Dataset entries:
------------------------------------

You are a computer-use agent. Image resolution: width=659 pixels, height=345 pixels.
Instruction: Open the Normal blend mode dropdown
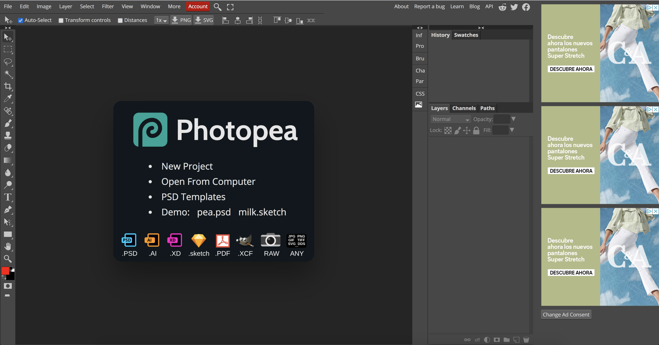click(450, 119)
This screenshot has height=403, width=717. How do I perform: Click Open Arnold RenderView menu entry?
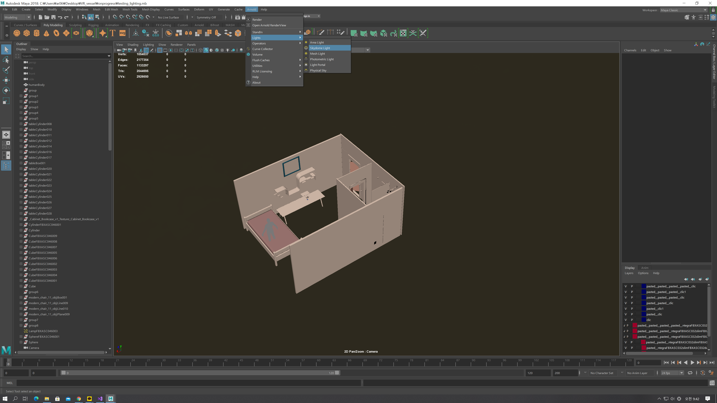(x=269, y=25)
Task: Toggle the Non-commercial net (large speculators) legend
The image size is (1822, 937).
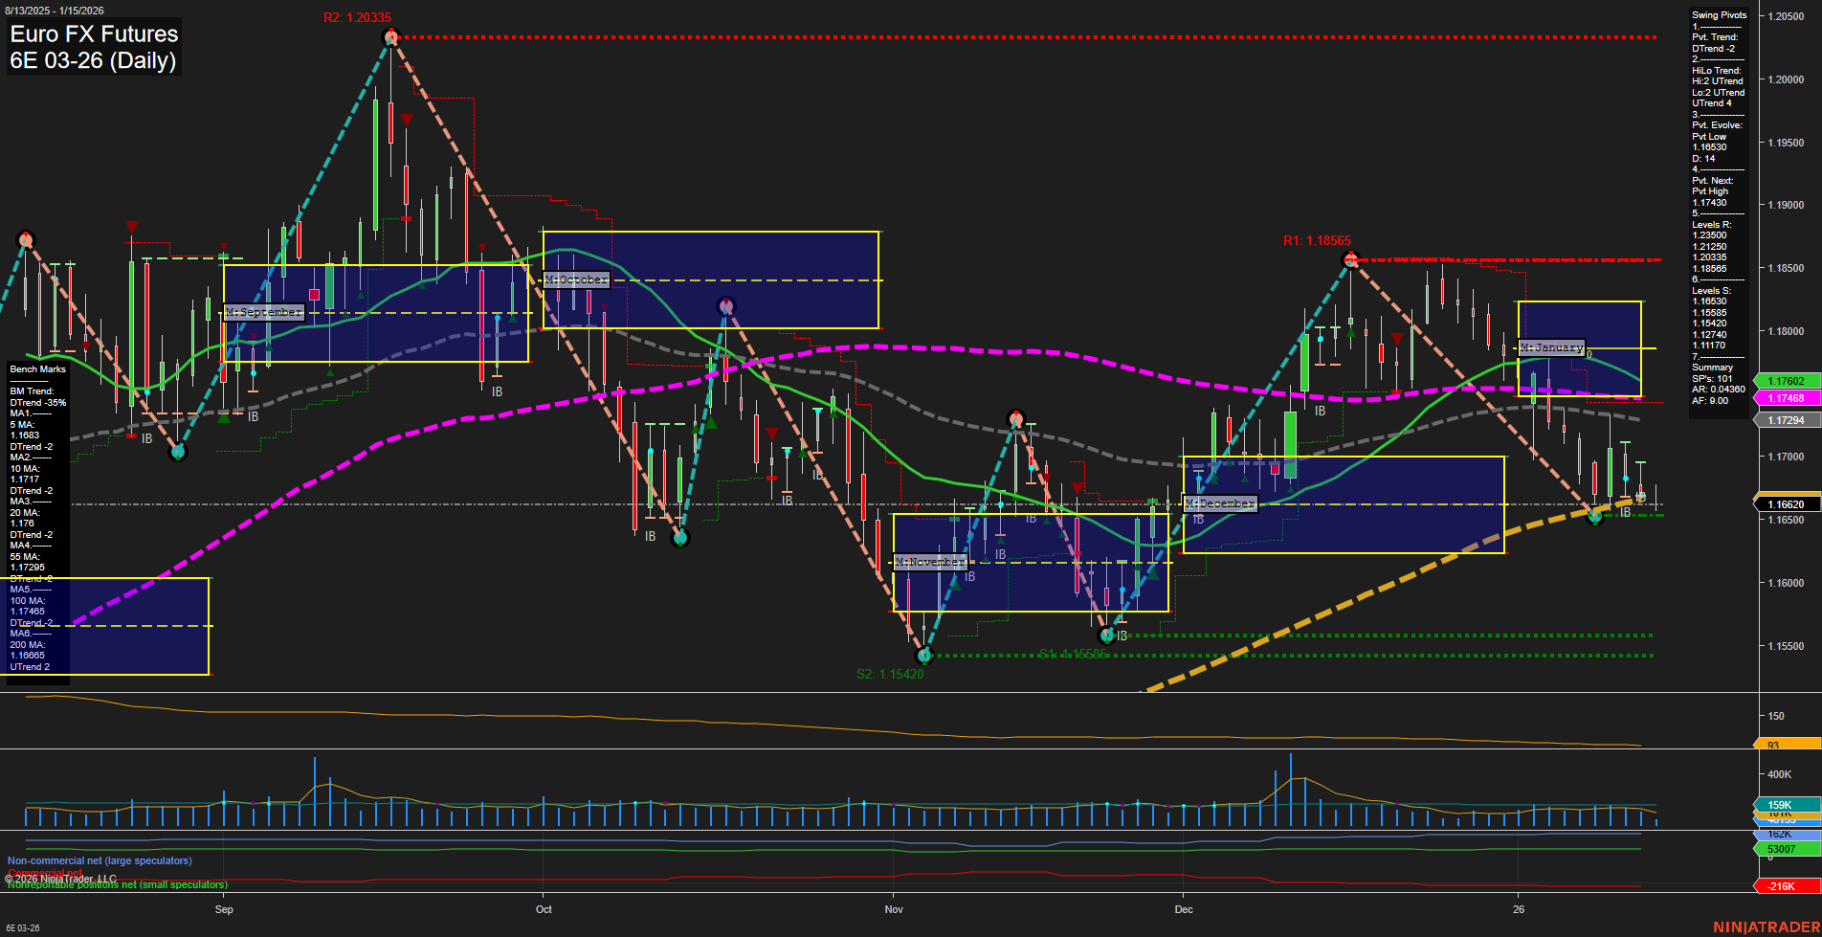Action: (100, 860)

------------------------------------

## BRIEF
Write out the data exactly, and exclude every picture it holds.

## WRITTEN RESPONSE
You are a computer-use agent. Image resolution: width=659 pixels, height=345 pixels.
Instruction: Open the Normal blend mode dropdown
click(450, 119)
This screenshot has height=403, width=717. How do I perform: Click Open Arnold RenderView menu entry?
(x=269, y=25)
Task: Toggle the Non-commercial net (large speculators) legend
The image size is (1822, 937).
Action: (100, 860)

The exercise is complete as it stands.